Laidlaw reached Mr Veitch and shook hands with him. They both said, ‘I’m sorry’ simultaneously. It seemed to Laidlaw like the most authentic communication they had had with each other, perhaps the most authentic communication two temporarily honest men could have.

Outside, the sunlight didn’t know Tony was dead. Some groups of people stood on the steps of the crematorium. Gus Hawkins detached himself from one of the groups and came across.

‘Hullo,’ he said. ‘How does it feel to be right?’

‘I wouldn’t know,’ Laidlaw said.

‘I mean about Tony.’

‘I wasn’t right. I just didn’t believe anybody else was.’

‘I didn’t know policemen came to the funerals of people who were murdered.’

‘I don’t know if they do. I just came to this one.’

‘Why?’

‘It felt like something I should do. Your girlfriend. What’s her name?’

‘Marie.’

‘She didn’t come?’

‘She couldn’t face it. She went through to see her folks today. She’ll be back tonight.’

‘Where are you going now?’

‘Straight into a depression.’

‘You want to share it?’

‘You not working?’

‘Day off. I’ll stand you lunch.’

Gus looked at him, looked back at the students he had been talking to. His next remark seemed inspired by his identification with them.

‘This business? You get it on expenses?’

‘Okay. I’ll eat on my own.’

‘I’m sorry. It’s just habit. Fair enough. But I want mine mainly liquid.’

‘Don’t worry. I’ll be going to the bottom of a bottle or two myself. I just want some food as a lifeline. The car’s over there.’

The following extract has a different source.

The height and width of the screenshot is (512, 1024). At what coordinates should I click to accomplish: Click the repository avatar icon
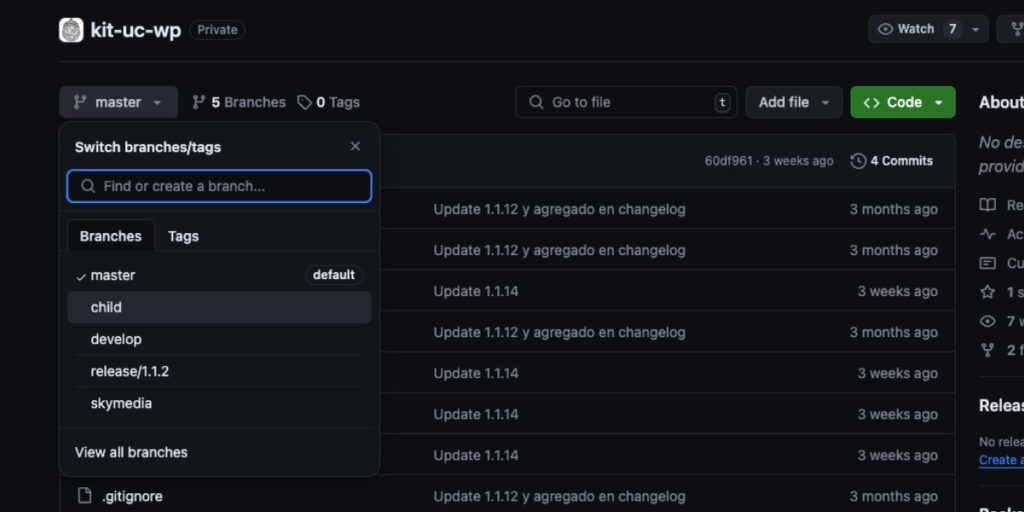click(x=71, y=30)
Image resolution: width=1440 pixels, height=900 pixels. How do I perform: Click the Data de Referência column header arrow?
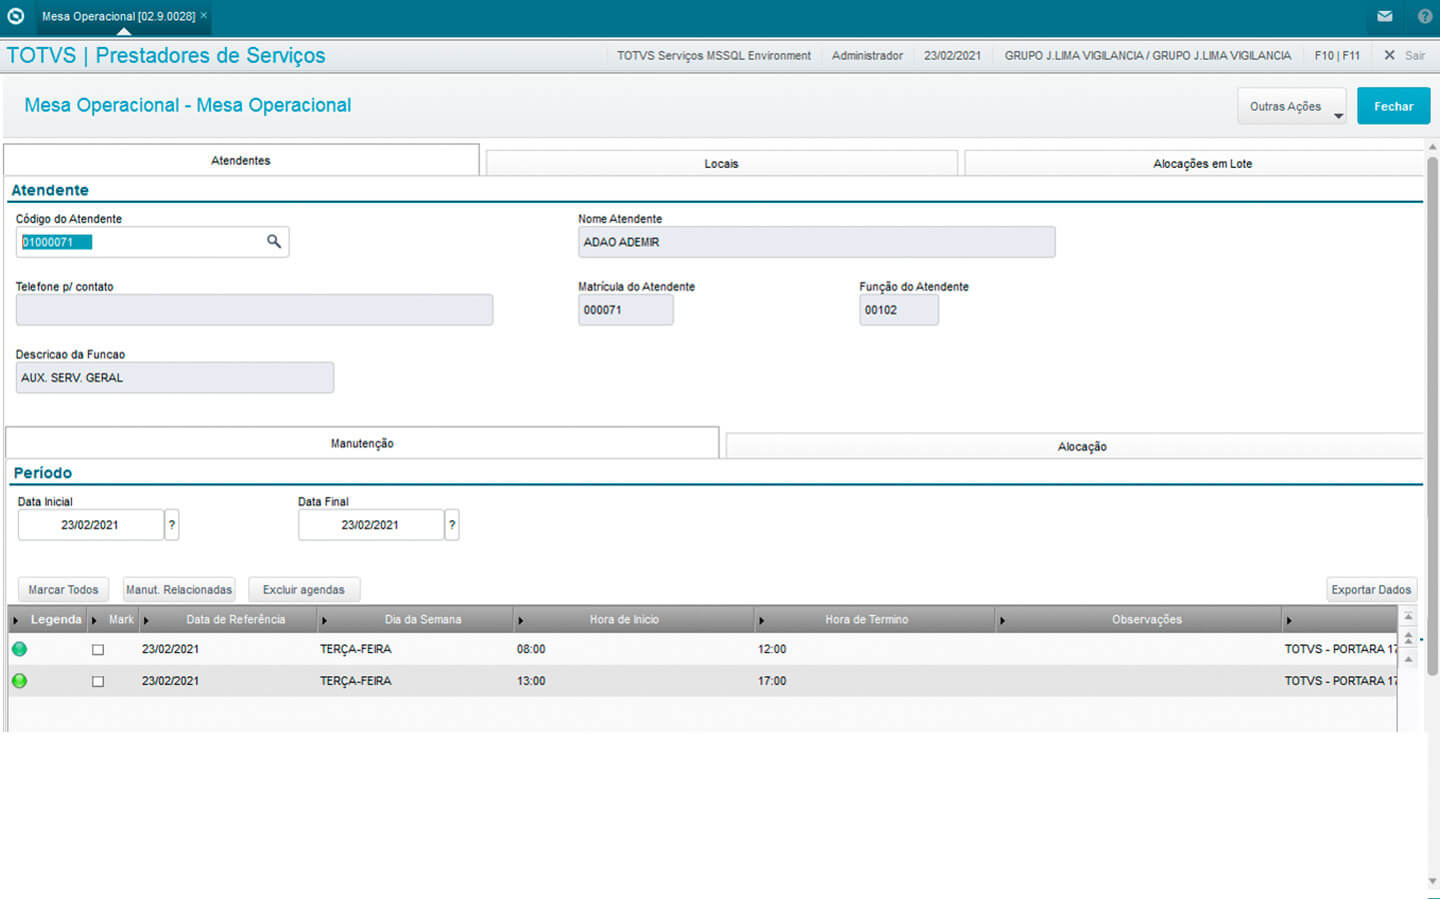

They ate in the Lanterna — Sole Goujon and Frascati, mainly Frascati. They were a strange conjunction and they knew it. At first about the only thing they seemed to have in common was their separateness from the others in the room. There was a large group of businessmen at a table near them, full of expense-account bonhomie and the kind of laughter that sounds like the death-rattle of sincerity. One of them, a man about thirty whose smug abstention from proceedings had been suggesting that everything was a joke and he had heard the punch-line, began to talk about how boring travel was. His remarks developed into an account of all the places he had been.

‘He’s made his point well, that fella,’ Laidlaw said.

Gus was looking round a lot as he ate, frequently shaking his head at what he saw.

‘Look at that,’ he said.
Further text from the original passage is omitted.